Two of the students - McNamara and Cawley - decided to take the technology one step further by co-founding a new venture called Clevermiles, along with McNamara's brother Chris.
Chloe McGuckin has since also come on board. The Clevermiles team members (minus Cawley who is still studying at IT Sligo) are now engaged in the Startupbootcamp accelerator in Dublin, and are hoping to commercialise their technology in the near future.
So what's the road-safety tech all about? James McNamara says the system will aim to enhance road safety and save lives via a three-part strategy of driver monitoring, education and incentivisation.
Clevermiles is also pioneering a small hardware device.
"This device plugs into your car and can analyse a driver's behaviour, giving them real-time feedback as they drive."

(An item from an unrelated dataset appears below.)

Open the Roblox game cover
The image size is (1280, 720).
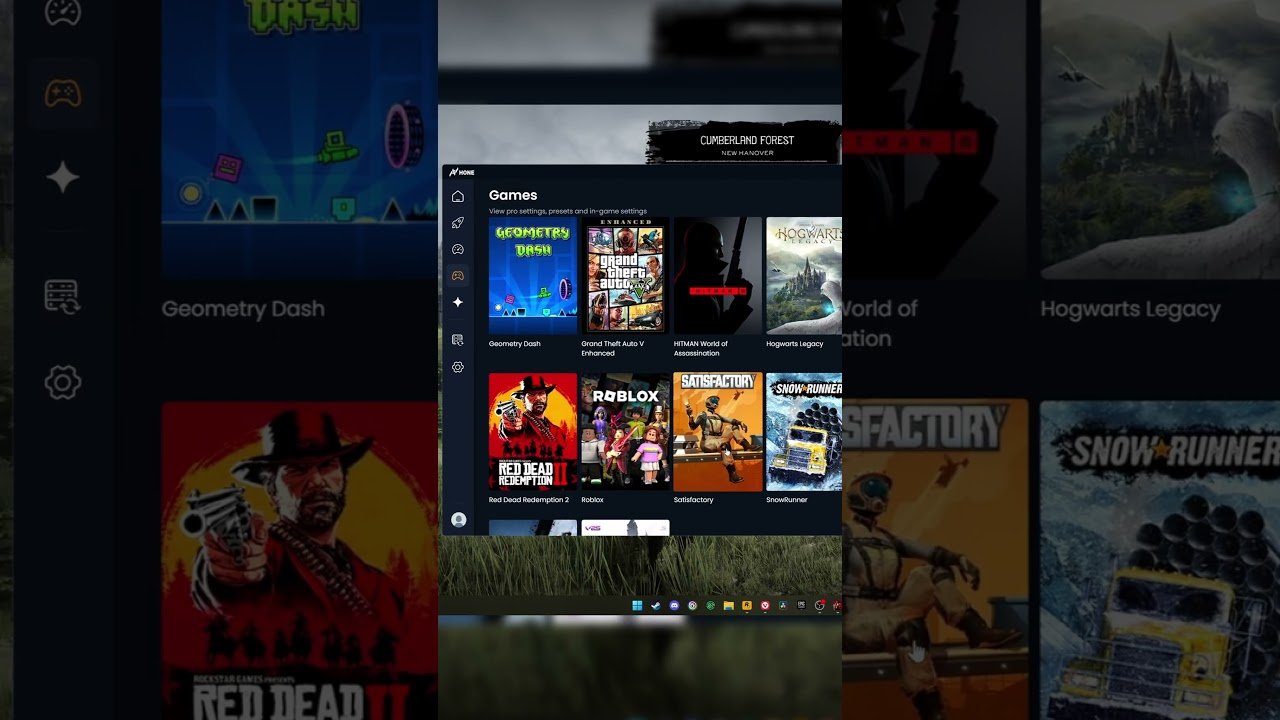click(x=625, y=431)
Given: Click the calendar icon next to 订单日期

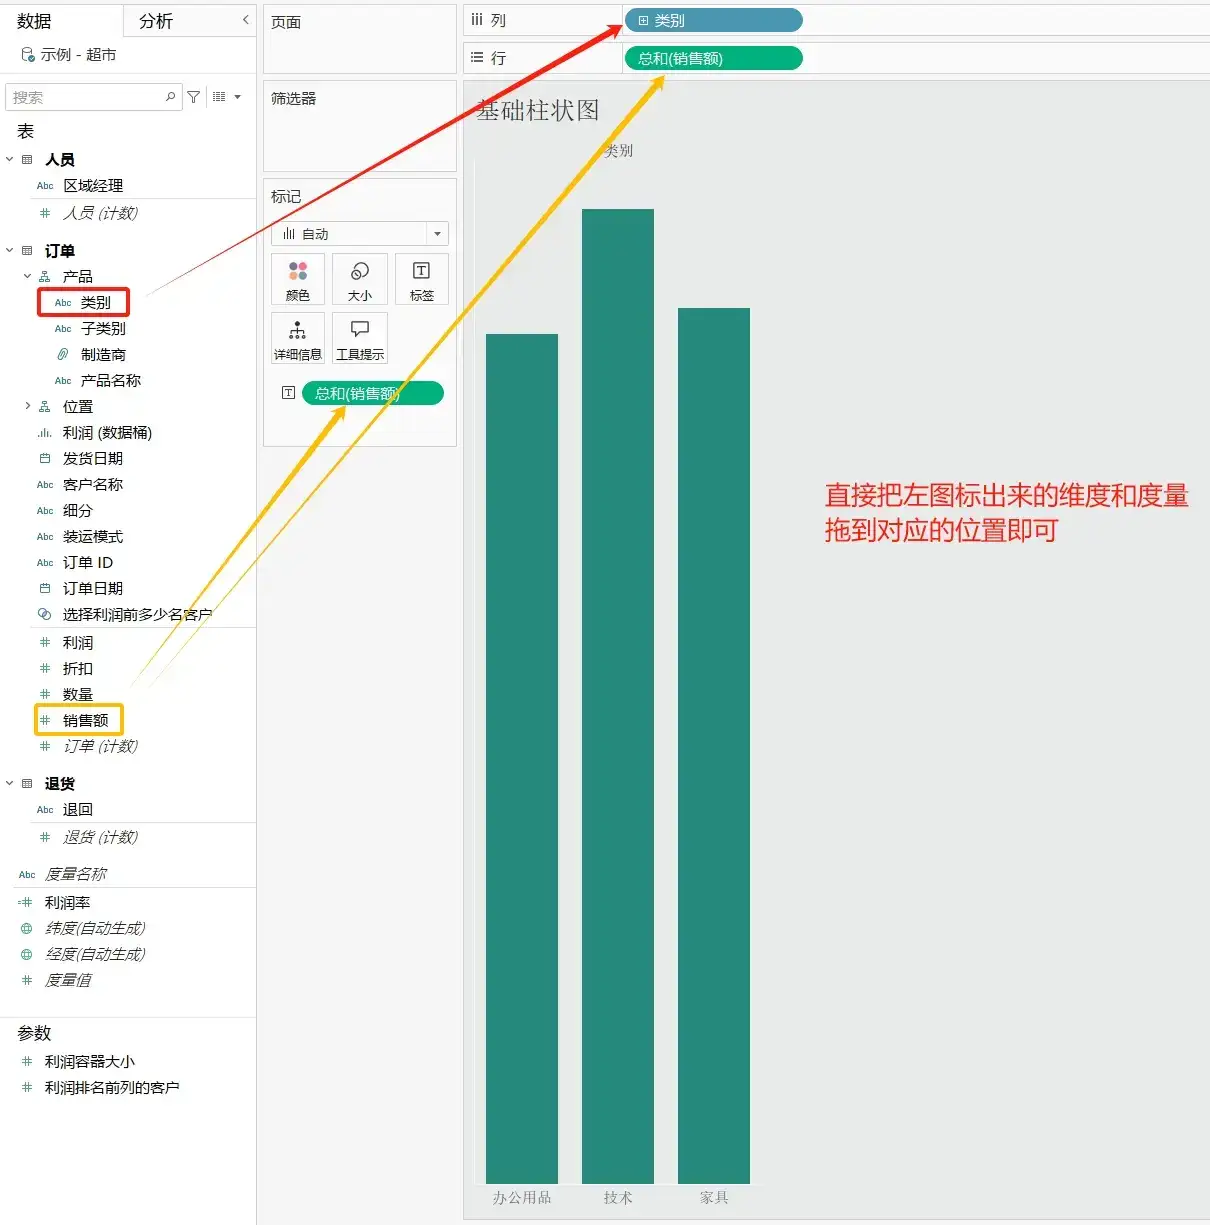Looking at the screenshot, I should pos(45,588).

McNamara says people will be able to plug into the device, generally below the steering wheel.
The device will extract all of the data from a car, including its g-force, and store it in the cloud.
The team has created both a mobile app and a website to complement the device.
"The online platform lets users communicate with their friends and social media streams. It also aims to educate them on how to drive more safely and will reward them for doing so with prizes."
McNamara says parents will also be able to monitor their teens' driving behaviour via the Clevermiles website or mobile app.
"We wanted to add a gamification element, with micro-rewards and monthly epic rewards for good driver behaviour," he says. And drivers will apparently be able to review their driving history as well as monitor their scores.
"We are taking a practical approach, using game dynamics to incentivise continuous improvement in driving behaviour."
The Clevermiles team has also found a supplier for its technology, so the aim is to go to market in the near future.
"The discussions with the supplier are still ongoing. We had initially planned to manufacture the devices ourselves but we put the focus on getting an MVP out in the market as soon as possible. Buying in hardware allows us to do this. We plan to soft launch the product towards the end of this summer," adds McNamara.